The Porkalypse, Blakley's Law, and the WHO

Swine Flu has been downgraded to Influenza Type A (H1N1) for the sake of the pigs, but the WHO Epidemic and Pandemic Alert and Response Phase is still at 5 ("A pandemic is imminent").

The Department of Homeland Security claims that its National Threat Advisory is at "Yellow" ("Significant risk of terrorist attacks") - but DHS is just kidding. For air travellers it's still "Orange" ("High risk of terrorist attacks").

At first glance these two alarming indicators seem similar. They're not. The DHS National Threat Advisory is a public alert system. That a public alert system is indicating imminent disaster is not surprising. In fact it's inevitable. It's the nature of public alert systems to signal imminent disaster at all times. I've composed "Blakley's Law" (next time I come up with one of these I'll rename this one "Blakley's First Law") to describe the phenomenon:

"Every public alert system's status indicator rises until it reaches its disaster imminent setting and remains at that setting until it is retired from service."
It's easy to see why Blakley's law holds: if something terrible happens and the alert status didn't predict it, the keepers of the alert status will be blamed for not preparing us for the disaster. Setting the alert status to "Disaster imminent" when no disaster is likely costs the public some money and mental health, but it doesn't hurt them in other ways. On the other hand, setting the alert status to "Don't worry, be happy" just before a disaster does happen is the worst case for everyone - nobody prepares for the disaster, and the people in power lose their jobs for failing to prevent or prepare for the crisis.

This is why public alert systems are silly; for political reasons they always tell people to be afraid, but most of the time nothing bad happens so people develop distrust and contempt for the alert system and its operators over time.

It's a pity that the WHO pandemic alert and response phase indicator is being used by the media as if it were a public alert system, because the phase indicator wasn't designed as a public alert system, and what it was designed to do - and does do - is quite important.

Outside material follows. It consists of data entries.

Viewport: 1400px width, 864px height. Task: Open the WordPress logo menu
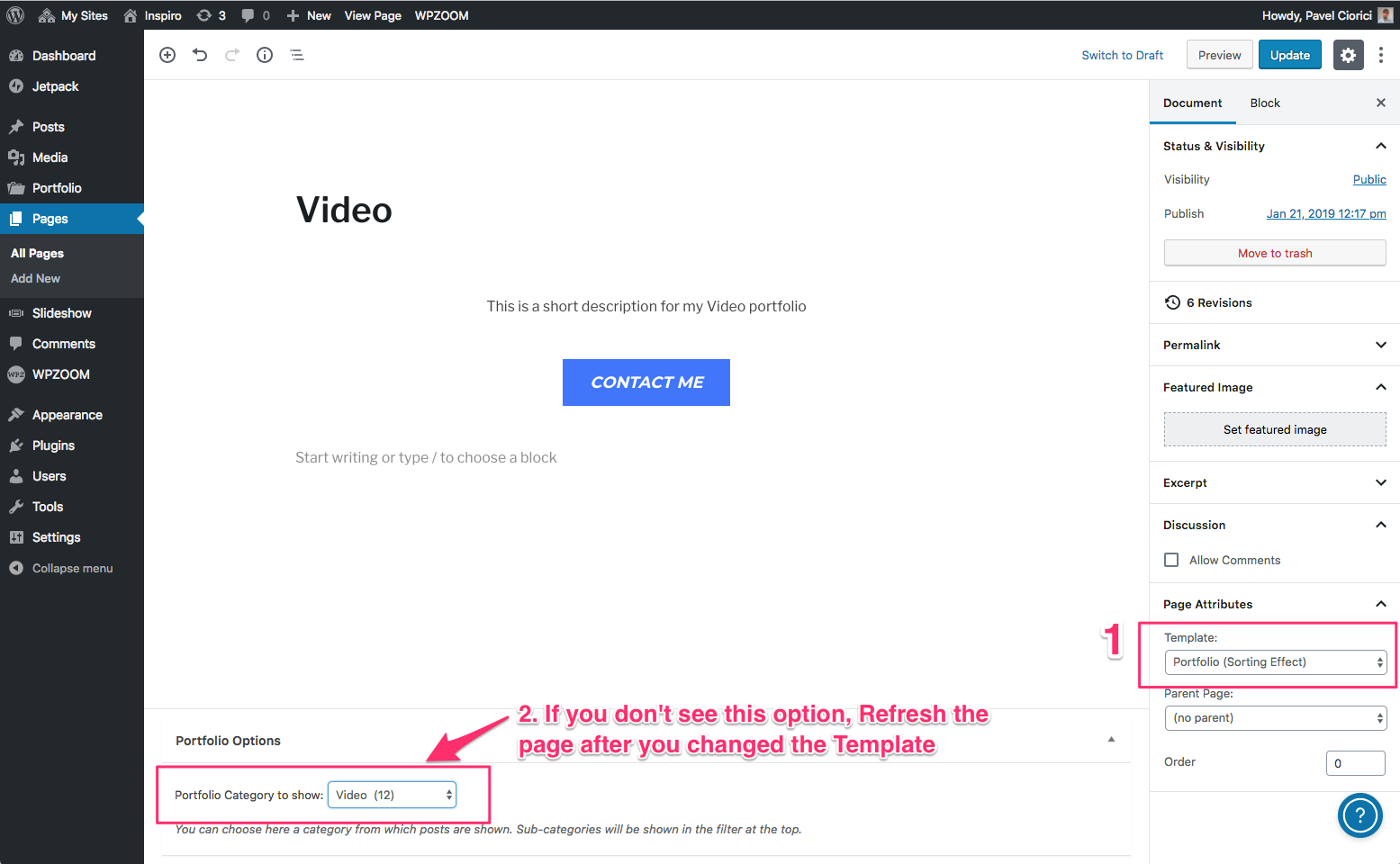click(x=15, y=15)
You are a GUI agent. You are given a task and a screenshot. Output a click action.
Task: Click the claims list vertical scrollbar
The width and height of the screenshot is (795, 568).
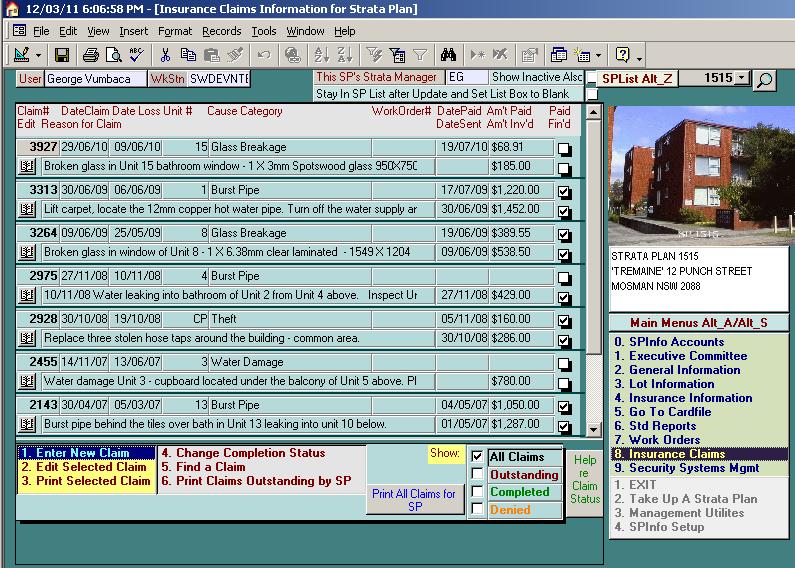tap(594, 270)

What the pandemic alert and response phase indicator was designed to do is to alert healthcare, government, and first-responder organizations (NOT the general public) to prepare to deal with a serious disease outbreak if it occurs. Unlike DHS, which releases none of the underlying facts supporting the National Threat Advisory's current status, the WHO operates the Pandemic Phase as a fact-based system and publishes the phase criteria along with the current phase setting. The real audience for the WHO's status indicator are people who can do something to help if a pandemic breaks out, do need to know what the current situation is to make proper plans, and won't panic when they receive the information.

Unlike the media. And the public.

Influenza Type A (H1N1) may still turn out to give us a very bad season (though that does not seem very likely right now). But the biggest hazard we face from the porkalypse of 2009 seems to me to be that the media's misuse of the WHO's information may discredit the very system we will depend on when we finally do have a really deadly pandemic.